Excerpted text |

Sample products in the experiment. (1 hand balm, 2 tooth brush, 3 key ring, 4 pocket calculator. Prices are displayed below the items)

Products are distributed at the beginning of each round and collected after each round. We use inexpensive everyday experience products in order to (i) minimize the effect of differences in participants’ product (type) expertise and (ii) make sure that participants were able to quickly familiarize themselves with the products. Products are always presented in the same order to avoid product order-related confounding. We supplied participants with real products and designed the computer interface similar to existing websites where customers review products. These choices were made so that participants could be expected to be familiar with the environment. Also, instructions were framed to put participants in the shoes of real reviewers.

After sampling the product (without a time limit), participants have to write a product review with 0–400 characters. In addition to the cognitive effort, writing the review is costly in terms of money. For each character written, a participant’s payoff is reduced by € 0.004. If a participant writes a review of maximum length (400 characters), € 1.60 are deducted from her endowment. To avoid losses, participants are endowed with € 1.60 per round.

Implementing a fixed cost per character written increases the opportunity cost of review writing. This feature of the design ensures that writing a review is costly, even if costs of real effort (which are unobservable) are close to zero. Moreover, it ensures that participants have no incentive to write uninformative reviews.

Raw data |
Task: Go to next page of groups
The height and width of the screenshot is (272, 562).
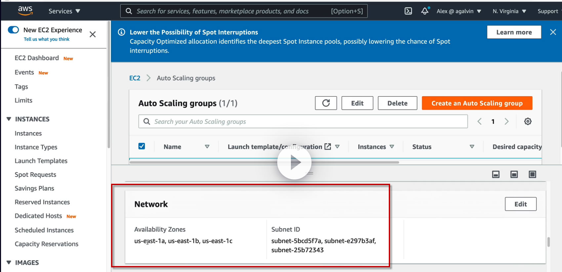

Problems to solve |
(a) In the description of the review-writing experiment, by how much is a participant's payoff reduced for each character written?
(b) In the description of the review-writing experiment, swap "participants" for "subjects" in the passage that begins at the words "Products are distributed" and stops after "of real reviewers.", and give that passage again.
(c) Extend the description of the review-writing experiment, picking up after its final sentence.

Responses for each task |
(a) € 0.004

(b)
Products are distributed at the beginning of each round and collected after each round. We use inexpensive everyday experience products in order to (i) minimize the effect of differences in subjects’ product (type) expertise and (ii) make sure that subjects were able to quickly familiarize themselves with the products. Products are always presented in the same order to avoid product order-related confounding. We supplied subjects with real products and designed the computer interface similar to existing websites where customers review products. These choices were made so that subjects could be expected to be familiar with the environment. Also, instructions were framed to put subjects in the shoes of real reviewers.

(c)
Providing reviews generates a benefit for others. We proxy this positive externality by the number of characters. To account for the positive externality, a participant’s payoff increases by € 0.005 for each character written by another group member. Note that participants only profit from reviews written by others. Thus, participant i’s payoff from stage 1 is given by:

$$\pi _{i}=1.60-0.004 c_{i}+0.005 c_{-i},$$

where ci denotes the number of characters written by participant i and c−i denotes the number of characters written by all other participants \(-i\) in the same group. This incentive scheme resembles a public goods dilemma. In the standard PGG, the public good is given by the sum of all participants’ contributions multiplied by a positive constant (the so-called marginal per capita return). In our setting, a participant’s own contribution does not increase the public good, i.e., it affects only the other participants’ payoffs but not the contributor’s payoff. Similar to a PGG, the social benefit of a contribution (€ 0.005 for each participant) exceeds the private benefit.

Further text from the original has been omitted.